Plowing or tillage injects the soil with air and exposes the buried parts to sunlight. Result: Breaking open carbon compounds in the soil. That’s why it works. That disturbance and its effects on soil carbon are still detectable decades later. (Soil nerd, applying an archaeology/soil-history mindset, right here). Evidence of that is below.
Research questions:
- What practices can reverse that trend – to increase carbon complexity to become more like never-tilled soils?
- What sort of time-frame is reasonable to achieve that goal?
- Are those practices economically and practically sustainable in the near-term? Long term?
Below are the organic matter and total carbon results from two soils of similar soil-type, taken at 3 different depths (indicated in centimeters). The difference is that one has never been tilled and the other was a hayfield and pasture, any other cropping is unknown, but possible. The hayfield/pasture has been un-used in over 2 decades.
Below is a result from two soil carbon extraction processes I use (also featured in the above-right chart). These represent a chemical spectrum of soil carbon compounds which can be categorized as humic acids and fulvic acids. Humic acids includes carbon which is not readily water-soluble, which is likely to be stable in an undisturbed soil, and much of which likely has been transformed from its original state by soil organisms (soil biology). Fulvic acids are organic matter which may have been transformed (more and/or less) by soil organisms, as well as exudates from soil biology (roots, microbes, fungi, invertebrates). The difference is that fulvic acids are soluble in water at neutral or acidic pH whereas humic acids are not. Both humic and fulvic acids are beneficial for plants and also for soil-living organisms, both are highly active components of soil communities for plants and for soil microbes.

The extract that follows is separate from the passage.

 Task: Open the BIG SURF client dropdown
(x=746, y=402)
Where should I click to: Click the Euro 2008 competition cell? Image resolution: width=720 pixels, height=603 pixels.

Compared to the Organic matter and Total carbon, the A horizon is lower in humic acids where it was tilled, hayed and pastured. And despite having been in grass cover for decades, that cover was almost completely cool-season grasses (brome, bluegrass, some timothy). That means there was not ideal underground diversity – so even with a grassy cover – this was a system that was not recovering as well as it might have, were it more intensively managed with a goal of soil-health. Or I might say – with a goal of recreating in the tilled system as many of the functions as are present in that never-tilled system. This is something I hope to pursue with a larger number of samples. I was reproducing results obtained by European researchers in the Canary Islands, after spending all winter working the bugs out of the protocols to make them Iowa-Soil-Friendly. The difference between the organic matter and total carbon results (processed at an outside lab) is pretty intriguing!